(Dataset entries)
╔══

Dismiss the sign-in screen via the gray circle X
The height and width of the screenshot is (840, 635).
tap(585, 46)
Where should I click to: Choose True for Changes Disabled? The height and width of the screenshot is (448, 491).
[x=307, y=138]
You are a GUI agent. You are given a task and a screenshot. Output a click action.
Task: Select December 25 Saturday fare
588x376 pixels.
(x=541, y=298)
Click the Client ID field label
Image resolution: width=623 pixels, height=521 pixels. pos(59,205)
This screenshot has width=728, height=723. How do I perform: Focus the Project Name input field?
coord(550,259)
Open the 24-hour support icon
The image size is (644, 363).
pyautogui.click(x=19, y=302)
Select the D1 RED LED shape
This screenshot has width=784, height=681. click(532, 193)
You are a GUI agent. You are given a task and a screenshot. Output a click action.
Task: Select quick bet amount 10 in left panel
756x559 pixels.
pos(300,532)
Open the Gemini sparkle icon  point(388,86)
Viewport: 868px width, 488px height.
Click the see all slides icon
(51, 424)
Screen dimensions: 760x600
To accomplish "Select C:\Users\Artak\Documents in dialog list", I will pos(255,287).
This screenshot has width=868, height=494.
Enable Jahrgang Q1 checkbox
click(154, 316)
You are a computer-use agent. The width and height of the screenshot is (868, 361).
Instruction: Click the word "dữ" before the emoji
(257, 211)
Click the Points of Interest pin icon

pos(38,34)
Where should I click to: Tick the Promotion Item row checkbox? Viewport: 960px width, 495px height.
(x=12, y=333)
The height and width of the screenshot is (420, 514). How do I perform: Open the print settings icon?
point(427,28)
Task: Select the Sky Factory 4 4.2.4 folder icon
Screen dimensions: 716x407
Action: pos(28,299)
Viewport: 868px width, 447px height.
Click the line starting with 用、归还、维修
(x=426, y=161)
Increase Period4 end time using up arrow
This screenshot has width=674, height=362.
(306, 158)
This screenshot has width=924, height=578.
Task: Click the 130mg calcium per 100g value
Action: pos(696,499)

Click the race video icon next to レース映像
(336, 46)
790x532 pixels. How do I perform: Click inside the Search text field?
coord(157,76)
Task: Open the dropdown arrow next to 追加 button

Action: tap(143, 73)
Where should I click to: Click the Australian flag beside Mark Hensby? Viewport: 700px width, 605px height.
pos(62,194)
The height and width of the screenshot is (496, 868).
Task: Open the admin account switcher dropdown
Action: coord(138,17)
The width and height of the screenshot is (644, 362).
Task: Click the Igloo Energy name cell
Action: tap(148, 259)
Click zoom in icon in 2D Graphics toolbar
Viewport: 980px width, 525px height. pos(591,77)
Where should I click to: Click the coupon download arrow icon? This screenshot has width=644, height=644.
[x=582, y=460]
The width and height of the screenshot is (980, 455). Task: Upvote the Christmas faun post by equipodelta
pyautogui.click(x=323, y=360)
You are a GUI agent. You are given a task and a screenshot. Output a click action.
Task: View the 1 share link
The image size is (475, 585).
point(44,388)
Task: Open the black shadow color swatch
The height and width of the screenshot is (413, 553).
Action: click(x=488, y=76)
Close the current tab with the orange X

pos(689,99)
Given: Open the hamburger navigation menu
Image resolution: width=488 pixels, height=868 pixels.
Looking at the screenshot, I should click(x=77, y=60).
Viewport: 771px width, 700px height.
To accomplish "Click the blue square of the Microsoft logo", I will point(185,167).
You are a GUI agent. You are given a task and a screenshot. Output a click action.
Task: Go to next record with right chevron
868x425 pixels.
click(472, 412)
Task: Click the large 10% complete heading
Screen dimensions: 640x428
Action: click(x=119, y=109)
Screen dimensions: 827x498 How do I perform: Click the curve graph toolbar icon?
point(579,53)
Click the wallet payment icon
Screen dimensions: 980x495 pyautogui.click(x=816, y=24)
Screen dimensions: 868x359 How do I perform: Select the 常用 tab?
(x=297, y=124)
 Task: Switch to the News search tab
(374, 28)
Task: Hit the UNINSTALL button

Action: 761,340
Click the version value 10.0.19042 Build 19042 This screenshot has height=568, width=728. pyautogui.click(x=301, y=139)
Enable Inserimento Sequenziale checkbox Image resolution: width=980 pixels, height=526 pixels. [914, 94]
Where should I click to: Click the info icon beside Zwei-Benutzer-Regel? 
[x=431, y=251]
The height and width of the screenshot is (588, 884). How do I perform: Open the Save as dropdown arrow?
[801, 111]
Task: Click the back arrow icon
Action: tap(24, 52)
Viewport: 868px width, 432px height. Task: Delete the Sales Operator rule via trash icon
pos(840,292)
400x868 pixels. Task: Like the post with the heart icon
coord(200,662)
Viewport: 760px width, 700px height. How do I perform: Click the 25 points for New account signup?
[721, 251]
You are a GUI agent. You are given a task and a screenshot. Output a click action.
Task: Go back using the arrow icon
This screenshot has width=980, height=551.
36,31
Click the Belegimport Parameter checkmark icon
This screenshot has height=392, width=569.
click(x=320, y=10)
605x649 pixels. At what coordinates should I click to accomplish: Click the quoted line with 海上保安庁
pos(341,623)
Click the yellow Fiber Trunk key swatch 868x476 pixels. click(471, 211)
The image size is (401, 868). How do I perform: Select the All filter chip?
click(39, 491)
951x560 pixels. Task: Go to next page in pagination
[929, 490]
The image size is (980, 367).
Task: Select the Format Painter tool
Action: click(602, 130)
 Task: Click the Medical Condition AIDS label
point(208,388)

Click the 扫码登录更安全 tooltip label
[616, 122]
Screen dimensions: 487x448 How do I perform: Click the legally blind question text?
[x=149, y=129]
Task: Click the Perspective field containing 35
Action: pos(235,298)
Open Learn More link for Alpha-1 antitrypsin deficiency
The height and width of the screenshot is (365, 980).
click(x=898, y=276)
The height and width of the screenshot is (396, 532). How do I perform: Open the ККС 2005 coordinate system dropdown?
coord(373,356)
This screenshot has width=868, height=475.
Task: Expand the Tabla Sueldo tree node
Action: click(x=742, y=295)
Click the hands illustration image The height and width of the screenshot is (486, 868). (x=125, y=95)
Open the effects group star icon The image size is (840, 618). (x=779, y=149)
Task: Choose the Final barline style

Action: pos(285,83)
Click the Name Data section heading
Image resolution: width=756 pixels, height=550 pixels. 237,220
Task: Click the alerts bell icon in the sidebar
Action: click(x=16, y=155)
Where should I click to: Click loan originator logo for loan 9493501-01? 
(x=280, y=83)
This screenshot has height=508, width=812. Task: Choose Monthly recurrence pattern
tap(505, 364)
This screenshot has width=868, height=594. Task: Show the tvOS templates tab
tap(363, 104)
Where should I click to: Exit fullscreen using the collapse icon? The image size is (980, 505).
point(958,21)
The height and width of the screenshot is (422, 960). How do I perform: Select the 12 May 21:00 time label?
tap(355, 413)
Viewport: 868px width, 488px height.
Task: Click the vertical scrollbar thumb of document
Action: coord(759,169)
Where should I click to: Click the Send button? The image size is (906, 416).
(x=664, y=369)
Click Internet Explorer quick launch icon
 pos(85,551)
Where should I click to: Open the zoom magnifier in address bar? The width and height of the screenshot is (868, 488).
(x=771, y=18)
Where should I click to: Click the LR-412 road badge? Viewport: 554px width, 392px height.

╚══

**EXERCISE AIM**
Could you set down, exactly as written, the lines above between the one holding "Select the D1 RED LED shape" and the one holding "This screenshot has width=868, height=494.", inclusive, and nothing more?

**SOLUTION TO THIS TASK**
Select the D1 RED LED shape
This screenshot has width=784, height=681. click(532, 193)
You are a GUI agent. You are given a task and a screenshot. Output a click action.
Task: Select quick bet amount 10 in left panel
756x559 pixels.
pos(300,532)
Open the Gemini sparkle icon  point(388,86)
Viewport: 868px width, 488px height.
Click the see all slides icon
(51, 424)
Screen dimensions: 760x600
To accomplish "Select C:\Users\Artak\Documents in dialog list", I will pos(255,287).
This screenshot has width=868, height=494.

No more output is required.